Binomial Theorem for Positive Integer
nC0, nC1, nC2, … , nno are called binomial coefficients and
nCr = n! / r!(n – r)! for 0 ≤ r ≤ n.
Properties of Binomial Theorem for Positive Integer
- Total number of terms in the expansion of (x + a)n is (n + 1).
- The sum of the indices of x and a in each term is n.
- The above expansion is also true when x and a are complex numbers.
- The coefficient of terms equidistant from the beginning and the end are equal. These coefficients are known as the binomial coefficients and
nCr = nCn – r, r = 0,1,2,…,n.
- General term in the expansion of (x + c)n is given by Tr + 1 = nCrxn – r ar.
- The values of the binomial coefficients steadily increase to maximum and then steadily decrease .
Middle term in the expansion of (1 + x)n
- It n is even, then in the expansion of (x + a)n, the middle term is (n/2 + 1)th terms.
- If n is odd, then in the expansion of (x + a)n, the middle terms are (n + 1) / 2 th term and (n + 3) / 2 th term.
Greatest Coefficient
- If n is even, then in (x + a)n, the greatest coefficient is nCn / 2
- Ifn is odd, then in (x + a)n, the greatest coefficient is nCn – 1 / 2 or nCn + 1 / 2 both being equal.
Binomial Expression
An articulation comprising of two terms, associated by + or – sign is called binomial articulation.
Binomial Theorem
On the off chance that an and b are genuine numbers and n is a positive whole number, at that point
The overall term of (r + 1)th term in the articulation is given by
Tr+1 = nCr a r br
Some Important Observations from the Binomial Theorem
The absolute number of terms in the binomial expansion of (a + b)n is n + 1.

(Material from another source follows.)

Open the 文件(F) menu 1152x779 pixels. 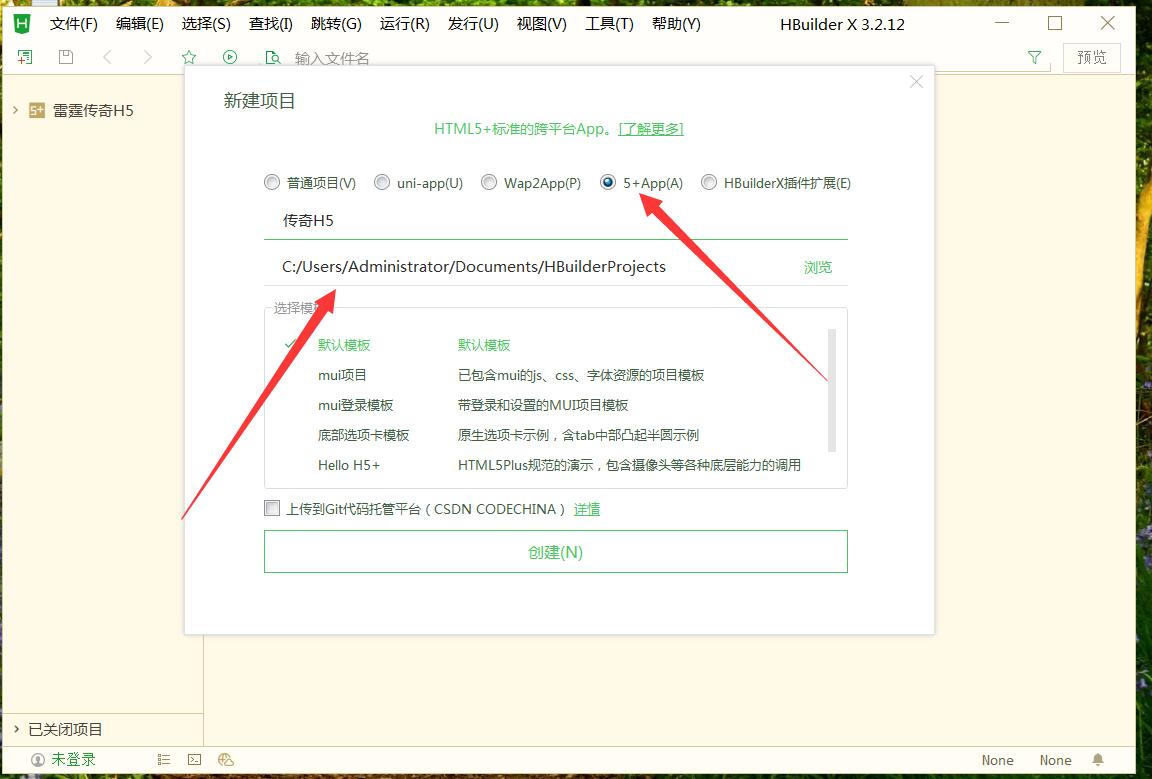[x=74, y=24]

The sum of the records of an and b in each term is n.
The coefficient of terms equidistant from the earliest starting point and the end are equivalent. These coefficients are known as the binomial coefficient and
nCr = nCn-r, r = 0, 1, 2, 3,… , n
The values of the binomial coefficient consistently increment to a maximum and afterward consistently decline.
The coefficient of xr in the expansion of (1 + x)n is nCr.
In the binomial expansion (a + b)n, the rth term from the end is (n – r + 2)th term from the earliest starting point.
Middle Term in the Expansion of series (a + b)n
On the off chance that n is even, at that point in the expansion of (a + b)n, the middle term is
( + 1) th term.
On the off chance that n is odd, at that point in the expansion of (a + b)n, the middle terms are ()th term and ()th term.